Recently I was in Roanoke Virginia to cook for a group of NYS FITS builders. Volunteers all, they worked for two weeks with Habitat for Humanity in the Roanoke Valley. While there the group bunked at Campbell Memorial Presbyterian Church in Vinton. I was soon to learn that somewhere in the Valley roamed a Great Ape, known simply as the Kong after the giant quadruped of movie fame – King Kong.
On a slow day, Joanne my long-suffering co-cook, and I set off on a geocache quest. We ended at Roanoke’s mountain “star.” From this vantage point, I gazed off over the Valley and City and reflected on the location of the Kong, that mighty beast. A local at the overlook shared that he heard the giant ape was downtown – somewhere near the train yards.
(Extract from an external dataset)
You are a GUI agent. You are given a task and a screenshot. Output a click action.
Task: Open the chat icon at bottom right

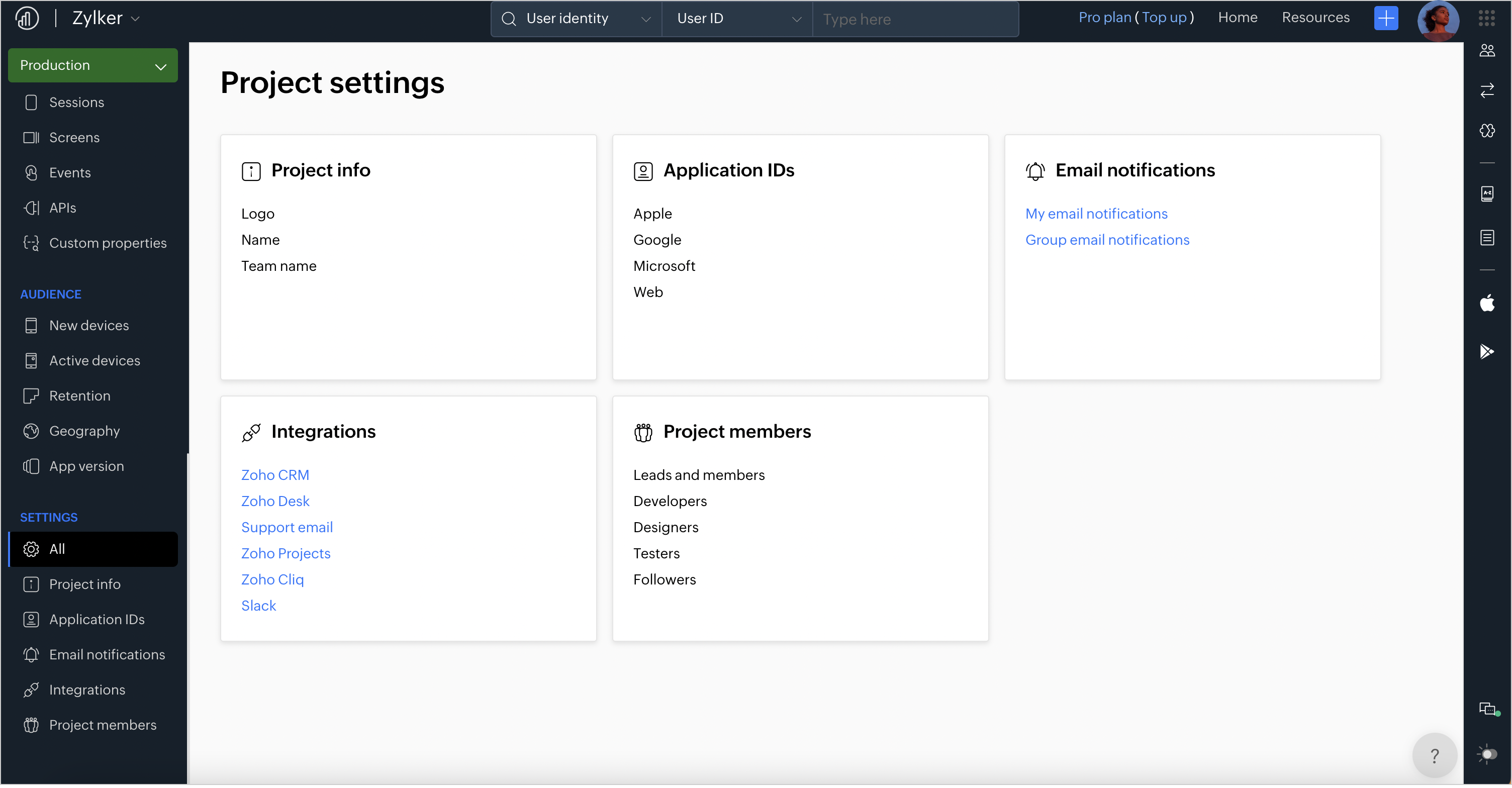pos(1487,709)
My search, refined, I determined to find and digitally capture this monster whose name sake terrorized that great metropolis, New York.
It was on a later trip into downtown Roanoke that I was able to continue my search for this elusive beast. On this occasion I was with a small group that included Photo Eric, his bride of some years, Deb, and FITS volunteer Claude. On the way into the City, we went through an out-of-the-way neighborhood. At one place it provided a vantage point to see the City. I persuaded the driver to stop, and despite his impatience, managed to look long enough to see what appeared to me, Kong in the City. I quickly snapped a digital image.

Once in the City’s downtown and after a walk with the group around the Market District, and after taking some rather good photo shots, if I don’t say so myself, the group settled in at a downtown coffee shop. I quietly left the group while they were having coffee, and if you know my love for coffee, this was a sacrifice on my part.
I headed towards the my earlier Kong sighting. I questioned locals as to the exact location. I wended my way; closer to the rail-yards, closer to that glass and beam building.
Suddenly, there he was, on the third floor balcony of the Taubman Museum of Art. Tall and proud, defiant and angry – a roar in his throat, a small plane in his hand: The Kong stood.
The Kong of Roanoke, now captured in high-definition digital images. My hunt was successful. I have my trophy shot of this magnificent beast, the Kong of Roanoke.